▶ Task objective
Read through the data, and wherever a line holds the word "Lebong", write that line out.

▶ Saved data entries
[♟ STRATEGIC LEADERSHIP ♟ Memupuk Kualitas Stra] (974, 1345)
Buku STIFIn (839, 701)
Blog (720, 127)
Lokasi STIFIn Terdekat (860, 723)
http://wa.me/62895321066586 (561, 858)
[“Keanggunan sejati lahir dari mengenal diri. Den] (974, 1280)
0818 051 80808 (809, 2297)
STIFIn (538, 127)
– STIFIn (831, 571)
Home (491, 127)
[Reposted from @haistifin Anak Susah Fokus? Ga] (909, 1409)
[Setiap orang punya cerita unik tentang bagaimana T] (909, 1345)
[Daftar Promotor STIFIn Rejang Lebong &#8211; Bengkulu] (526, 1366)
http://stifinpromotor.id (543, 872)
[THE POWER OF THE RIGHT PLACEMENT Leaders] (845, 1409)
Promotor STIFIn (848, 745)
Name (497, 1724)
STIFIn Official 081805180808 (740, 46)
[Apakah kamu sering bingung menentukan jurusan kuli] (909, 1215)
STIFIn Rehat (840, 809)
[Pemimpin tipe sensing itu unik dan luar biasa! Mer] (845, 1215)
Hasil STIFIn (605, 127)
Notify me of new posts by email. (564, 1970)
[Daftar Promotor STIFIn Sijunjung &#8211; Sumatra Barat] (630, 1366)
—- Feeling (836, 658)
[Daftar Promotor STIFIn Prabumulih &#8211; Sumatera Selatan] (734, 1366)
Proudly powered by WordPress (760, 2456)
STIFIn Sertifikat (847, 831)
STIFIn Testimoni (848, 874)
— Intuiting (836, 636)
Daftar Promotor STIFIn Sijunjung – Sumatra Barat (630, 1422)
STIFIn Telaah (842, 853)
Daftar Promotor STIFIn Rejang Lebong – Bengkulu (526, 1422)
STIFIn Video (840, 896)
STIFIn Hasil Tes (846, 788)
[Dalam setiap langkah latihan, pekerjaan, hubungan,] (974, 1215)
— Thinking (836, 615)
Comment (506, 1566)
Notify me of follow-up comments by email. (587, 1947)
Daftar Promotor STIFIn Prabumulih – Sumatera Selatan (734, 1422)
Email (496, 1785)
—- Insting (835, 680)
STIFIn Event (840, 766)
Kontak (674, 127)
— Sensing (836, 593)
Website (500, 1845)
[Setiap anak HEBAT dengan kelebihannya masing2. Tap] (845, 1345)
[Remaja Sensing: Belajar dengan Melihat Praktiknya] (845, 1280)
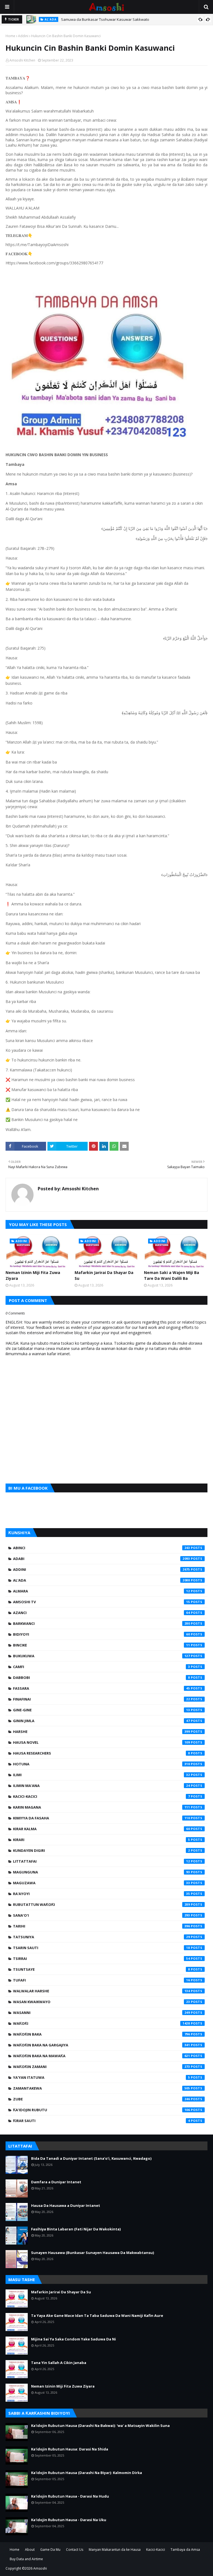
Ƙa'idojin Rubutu (101, 2109)
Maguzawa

▶ Written solution
[Daftar Promotor STIFIn Rejang Lebong &#8211; Bengkulu] (526, 1366)
Daftar Promotor STIFIn Rejang Lebong – Bengkulu (526, 1422)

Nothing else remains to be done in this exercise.